As we age, a good night’s sleep can sometimes prove elusive no matter how much we need the rest or how our busy lives may tire us out. But a recent study from the Feinberg School of Medicine at Northwestern University has some helpful findings that may also benefit your overall health and your waistline.
Conventional wisdom tells us that vigorous exercise will help adults reach a point of fatigue that will insure a good night’s sleep. But data from a 2013 sleep/exercise study found that it’s not quite as simple as that. Researchers studied a small group of sedentary volunteers who had a diagnosis of insomnia; most of the participants were in their 60s. Some of the group began a regular moderate exercise program consisting of three or four 30 minute sessions a week on a treadmill or stationary bike. The second group remained inactive.

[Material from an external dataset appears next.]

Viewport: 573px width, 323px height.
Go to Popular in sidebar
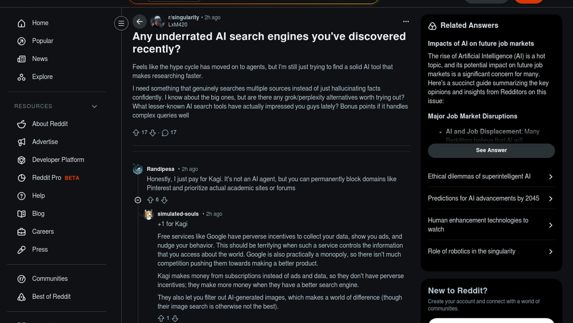[43, 41]
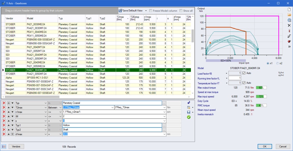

It wasn’t until a period of four months that the group who participated in regular moderate exercise reported sleeping at least 45 minutes more each night. Which, according to the New York Times, is better than most treatment options for sleep problems, including medication.
Working out consistently in moderation, three or four times each week, is better for improving sleep quality than more intense bursts of activity only once or twice a week. In fact, high intensity exercise at night, before bedtime, can disrupt sleep. Instead try yoga, strength or stretching exercises in the evening but not too close to the time you go to bed.
It is also recommended that, to help ensure a good night’s sleep, televisions, tablets and phones are turned off a hour before bedtime to minimize exposure to artificial light which can upset our natural circadian rhythm.